United States District Court, S.D. Indiana, Indianapolis Division

May 13, 2014

REV. JEFFREY ALLEN ROWE, Plaintiff,
v.
INDIANA DEPARTMENT OF CORRECTION, Defendant.

ENTRY DISCUSSING PLAINTIFF'S MOTION TO RECONSIDER

JANE MAGNUS-STINSON, District Judge.

A court may, in the exercise of its discretion, revise any non-final order "at any time before the entry of a judgment adjudicating all the claims...." Fed.R.Civ.P. 54(b); see also Galvan v. Norberg, 678 F.3d 582, 587 and n. 3 (7th Cir. 2012). "Motions for reconsideration serve a limited function: to correct manifest errors of law or fact or to present newly discovered evidence, " and should not "serve as the occasion to tender new legal theories for the first time." Rothwell Cotton Co. v. Rosenthal & Co., 827 F.2d 246, 251 (7th Cir. 1987) (quoting Keene Corp. v. Int'l Fidelity Ins. Co., 561 F.Supp. 656, 665-66 (N.D. Ill. 1982), aff'd, 736 F.2d 388 (7th Cir. 1984)). In response to the Entry Discussing Cross Motions for Summary Judgment issued on March 3, 2014 (the "Entry"), plaintiff Jeffrey Allen Rowe now seeks reconsideration of a few of the Court's rulings. For the reasons explained below, Rowe's motion to reconsider [dkt. 135] is granted in part and denied in part.

I. Injunctive relief

Rowe's motion to reconsider is granted to the extent that the Court will consider whether the confiscation of certain publications from Rowe on November 30, 2010, and January 19, 2011, violates RLUIPA in the course of the up-coming bench trial. In other words, the Court will determine whether Rowe is entitled to the return of the pieces of correspondence confiscated from him on November 30, 2010, and January 19, 2011, without "item censorship." These documents relate to Rowe's surviving claim that the correspondence policy which Rowe describes as prohibiting item censorship of religious publications/correspondences violates RLUIPA. These documents shall be addressed in this context.

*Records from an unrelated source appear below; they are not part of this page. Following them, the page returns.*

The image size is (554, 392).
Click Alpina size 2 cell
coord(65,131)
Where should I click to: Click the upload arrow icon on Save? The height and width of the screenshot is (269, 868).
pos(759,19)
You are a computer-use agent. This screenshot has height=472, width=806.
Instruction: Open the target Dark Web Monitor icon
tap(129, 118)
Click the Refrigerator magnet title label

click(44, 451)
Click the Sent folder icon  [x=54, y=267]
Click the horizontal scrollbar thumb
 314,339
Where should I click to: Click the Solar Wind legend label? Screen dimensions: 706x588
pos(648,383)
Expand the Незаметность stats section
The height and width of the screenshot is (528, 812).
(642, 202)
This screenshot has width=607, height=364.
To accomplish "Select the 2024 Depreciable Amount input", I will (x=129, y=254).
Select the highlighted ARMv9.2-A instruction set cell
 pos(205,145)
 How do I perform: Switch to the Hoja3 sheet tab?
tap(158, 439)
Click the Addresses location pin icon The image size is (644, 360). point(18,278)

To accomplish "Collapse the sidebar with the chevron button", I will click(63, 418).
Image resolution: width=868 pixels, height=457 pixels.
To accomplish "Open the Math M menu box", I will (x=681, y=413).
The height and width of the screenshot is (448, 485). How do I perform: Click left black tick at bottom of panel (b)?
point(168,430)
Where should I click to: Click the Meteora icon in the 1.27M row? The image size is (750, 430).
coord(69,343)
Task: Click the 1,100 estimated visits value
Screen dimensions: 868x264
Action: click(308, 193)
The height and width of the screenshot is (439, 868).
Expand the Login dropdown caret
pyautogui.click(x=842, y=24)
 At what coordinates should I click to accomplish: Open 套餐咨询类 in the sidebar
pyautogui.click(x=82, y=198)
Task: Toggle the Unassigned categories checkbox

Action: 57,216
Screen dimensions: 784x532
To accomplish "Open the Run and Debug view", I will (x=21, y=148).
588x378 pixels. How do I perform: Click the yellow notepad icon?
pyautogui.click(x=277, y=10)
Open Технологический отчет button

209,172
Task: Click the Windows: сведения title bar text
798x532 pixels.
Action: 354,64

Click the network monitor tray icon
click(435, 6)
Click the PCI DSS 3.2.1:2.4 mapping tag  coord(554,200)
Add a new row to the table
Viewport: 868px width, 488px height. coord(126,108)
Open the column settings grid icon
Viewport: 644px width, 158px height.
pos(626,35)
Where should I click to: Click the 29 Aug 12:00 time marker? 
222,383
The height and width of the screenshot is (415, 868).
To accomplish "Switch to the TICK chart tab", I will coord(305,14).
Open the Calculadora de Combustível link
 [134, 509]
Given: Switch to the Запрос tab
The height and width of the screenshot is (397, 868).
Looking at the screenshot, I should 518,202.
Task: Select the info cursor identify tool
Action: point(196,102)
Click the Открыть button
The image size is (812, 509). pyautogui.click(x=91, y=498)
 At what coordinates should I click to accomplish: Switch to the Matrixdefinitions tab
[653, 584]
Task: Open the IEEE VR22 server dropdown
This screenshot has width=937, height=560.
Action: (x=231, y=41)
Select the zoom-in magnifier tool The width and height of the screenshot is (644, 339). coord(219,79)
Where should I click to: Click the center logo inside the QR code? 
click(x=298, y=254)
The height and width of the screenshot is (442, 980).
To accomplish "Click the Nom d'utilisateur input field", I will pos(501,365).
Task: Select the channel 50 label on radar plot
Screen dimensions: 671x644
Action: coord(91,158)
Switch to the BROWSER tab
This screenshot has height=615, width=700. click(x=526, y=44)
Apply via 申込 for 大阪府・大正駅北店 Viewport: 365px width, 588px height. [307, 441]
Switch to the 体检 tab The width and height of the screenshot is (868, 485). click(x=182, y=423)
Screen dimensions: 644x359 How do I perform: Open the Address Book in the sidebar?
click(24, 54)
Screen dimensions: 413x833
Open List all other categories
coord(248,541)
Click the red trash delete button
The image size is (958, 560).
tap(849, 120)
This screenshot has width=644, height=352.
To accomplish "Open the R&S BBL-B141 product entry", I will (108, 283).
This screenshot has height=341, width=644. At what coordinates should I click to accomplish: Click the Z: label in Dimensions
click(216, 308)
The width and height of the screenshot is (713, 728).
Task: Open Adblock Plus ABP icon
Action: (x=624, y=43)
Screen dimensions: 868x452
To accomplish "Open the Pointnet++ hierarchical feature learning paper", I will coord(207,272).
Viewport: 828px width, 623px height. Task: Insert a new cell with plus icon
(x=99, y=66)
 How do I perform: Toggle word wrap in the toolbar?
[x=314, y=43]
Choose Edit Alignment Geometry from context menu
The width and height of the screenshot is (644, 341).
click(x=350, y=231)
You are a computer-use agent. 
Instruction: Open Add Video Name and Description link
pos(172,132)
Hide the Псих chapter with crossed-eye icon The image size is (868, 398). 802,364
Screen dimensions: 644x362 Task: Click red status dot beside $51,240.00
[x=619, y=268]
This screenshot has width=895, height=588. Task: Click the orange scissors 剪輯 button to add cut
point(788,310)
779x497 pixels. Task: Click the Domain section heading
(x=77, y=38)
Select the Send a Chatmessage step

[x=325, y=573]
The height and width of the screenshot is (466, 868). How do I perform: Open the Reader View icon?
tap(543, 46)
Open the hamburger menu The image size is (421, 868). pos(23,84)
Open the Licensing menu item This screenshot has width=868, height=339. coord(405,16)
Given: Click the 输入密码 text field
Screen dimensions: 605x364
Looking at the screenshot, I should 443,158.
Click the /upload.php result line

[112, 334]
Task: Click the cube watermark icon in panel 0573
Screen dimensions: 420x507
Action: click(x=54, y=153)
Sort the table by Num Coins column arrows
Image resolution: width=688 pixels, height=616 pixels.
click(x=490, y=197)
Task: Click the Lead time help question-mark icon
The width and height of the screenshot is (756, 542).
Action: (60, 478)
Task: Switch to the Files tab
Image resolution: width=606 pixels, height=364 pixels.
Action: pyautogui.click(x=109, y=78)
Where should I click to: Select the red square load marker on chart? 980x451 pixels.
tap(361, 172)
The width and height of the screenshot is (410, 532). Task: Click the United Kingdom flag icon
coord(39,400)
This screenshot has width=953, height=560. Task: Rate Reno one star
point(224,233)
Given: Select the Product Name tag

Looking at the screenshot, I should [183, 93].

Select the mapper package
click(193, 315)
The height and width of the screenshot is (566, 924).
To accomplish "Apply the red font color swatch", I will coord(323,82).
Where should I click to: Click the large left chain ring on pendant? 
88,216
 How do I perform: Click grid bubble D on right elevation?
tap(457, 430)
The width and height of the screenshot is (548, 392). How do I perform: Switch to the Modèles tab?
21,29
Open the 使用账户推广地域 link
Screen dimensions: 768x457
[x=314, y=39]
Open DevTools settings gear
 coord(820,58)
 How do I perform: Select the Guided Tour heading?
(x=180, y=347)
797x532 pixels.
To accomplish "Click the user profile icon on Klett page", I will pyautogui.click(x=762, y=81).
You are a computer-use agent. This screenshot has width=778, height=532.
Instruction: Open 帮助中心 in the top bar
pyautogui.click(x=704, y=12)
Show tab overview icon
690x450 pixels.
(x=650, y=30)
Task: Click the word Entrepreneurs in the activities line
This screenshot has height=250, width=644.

For clarity, however, Rowe must first alert the Court to the specific location on the docket of the relevant documents (that is, the November 30, 2010, and January 19, 2011, confiscated documents). Rowe shall have through June 5, 2014, in which to provide this information.

II. Footnote 5

Rowe's motion to reconsider is denied to the extent that Rowe challenges statements made in footnote 5 the Entry. Dkt. 131 at p. 9. This footnote noted that "even if the individual defendants were not entitled to qualified immunity, it appears (although not argued by either party) that the most Rowe could recover is nominal damages against the individual defendants." This footnote was dicta. Rowe's motion to reconsider is granted to the extent that the Court's observations found in footnote 1 are not controlling in this action. This is another way of saying, that what damages might be available against the defendants on his claims brought pursuant to 42 U.S.C. § 1983 is irrelevant because the individual defendants were granted judgment as a matter of law.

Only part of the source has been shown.